YOUR GOAL: Please check the article on crypto markets and the Fed's rate cut: what price per ounce did gold reach on Tuesday?

Experts Speculate Contradictory over Crypto Markets Surge owing to The US Fed’s Interest Cut & Global Markets Slowdown


- The U.S. Federal Reserve announced the interest rate cut by 50
bps on Tuesday to sustain the glooming economy amidst coronavirus outbreak.
- The announcement didn’t go well with the stock markets and all
three major stock indices dwindled and the Dow closed at 800 points.
- Bitcoin price soar around 9,000 USD as on today.
Global markets seems to be shaken by the
coronavirus crisis and governments across the globe are trying to address the
crisis opting out for various solutions.
After the US Fed Chairman Jerome Powell
announced the significant interest rate cut, to recover the market losses on
Tuesday, March 3. The price of the gold surged by $49 to $1,638 an ounce as on
Tuesday.
Last week, the stock markets were badly hit
and even the precious metals and cryptocurrencies also performed badly. On Monday,
this week, Dow Industrial Jones slashed to 800 points after the announcement of
the cut down of interest rates. This week, the markets have recovered a bit reaching
around 1200 points.
Expert’s opinions are contradictory on
Crypto Industry’s future
On the Fed’s move, Economist and Gold
supporter Peter Schiff commented that lowering down the interest rates is not
going to alter the corona panic related consumer behavior.

GIVEN INFORMATION:

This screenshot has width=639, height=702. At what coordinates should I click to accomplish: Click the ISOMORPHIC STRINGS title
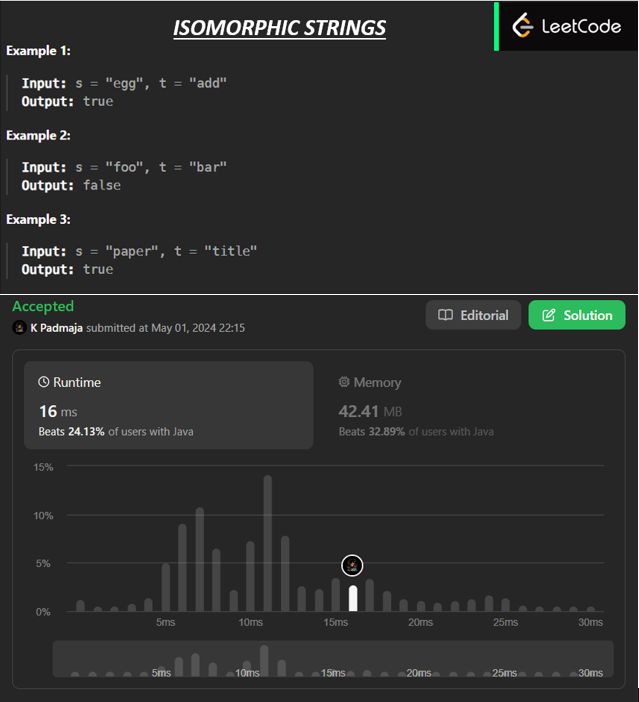click(x=279, y=28)
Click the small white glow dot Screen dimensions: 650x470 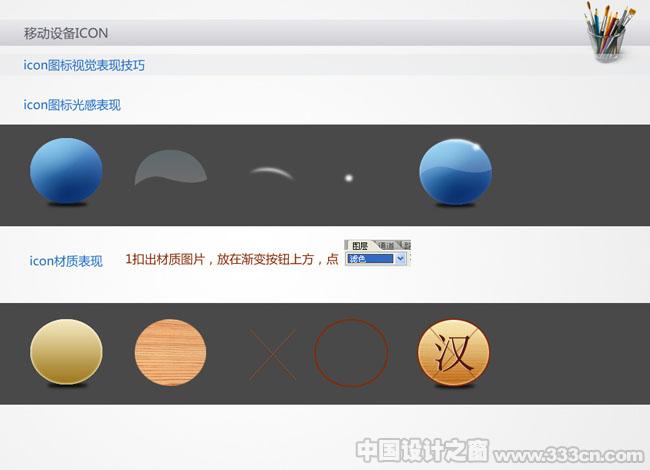point(349,178)
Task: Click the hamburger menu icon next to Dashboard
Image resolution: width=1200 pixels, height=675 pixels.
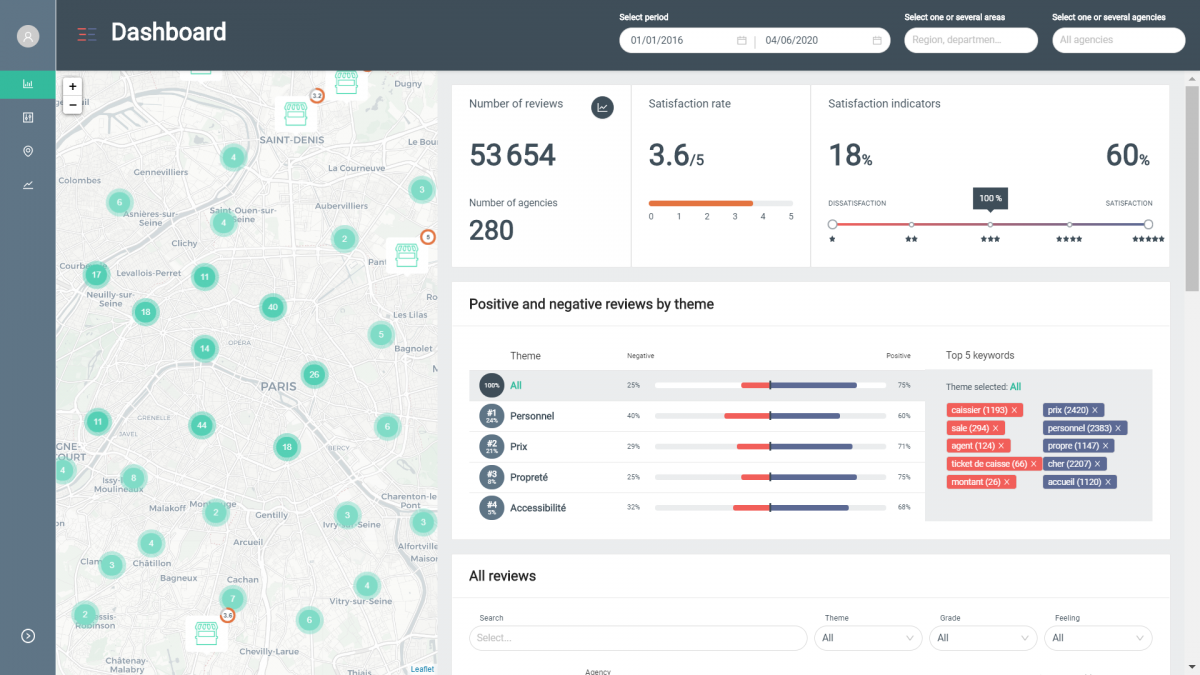Action: pos(87,34)
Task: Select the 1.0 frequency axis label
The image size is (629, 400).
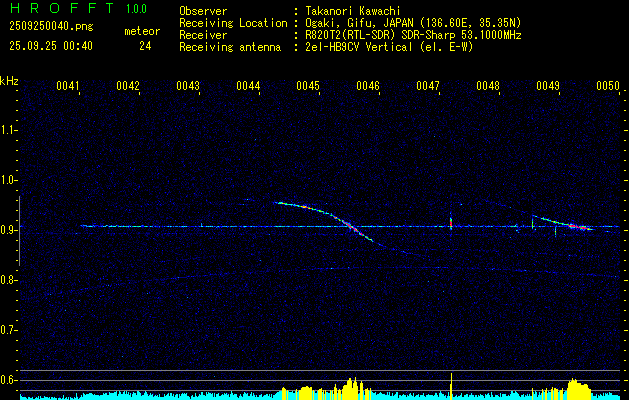Action: click(x=9, y=180)
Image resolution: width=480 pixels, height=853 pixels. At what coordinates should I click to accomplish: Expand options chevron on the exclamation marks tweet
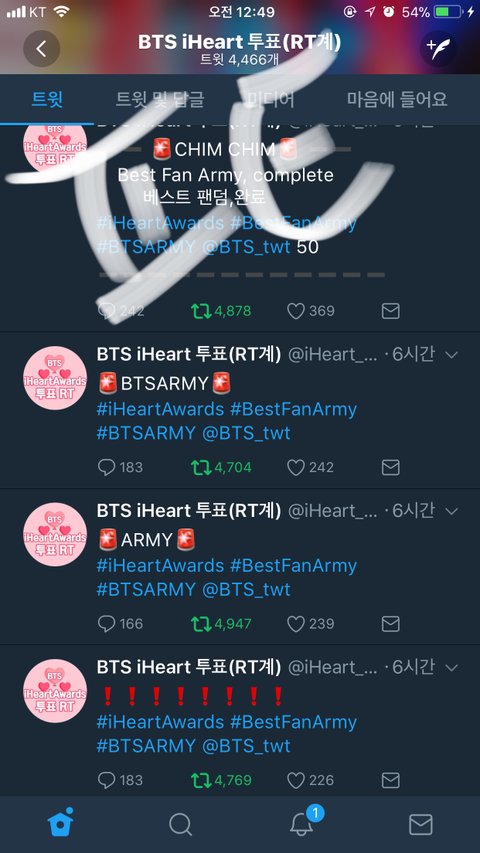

TASK RESPONSE: $1,638 an ounce, after rising $49.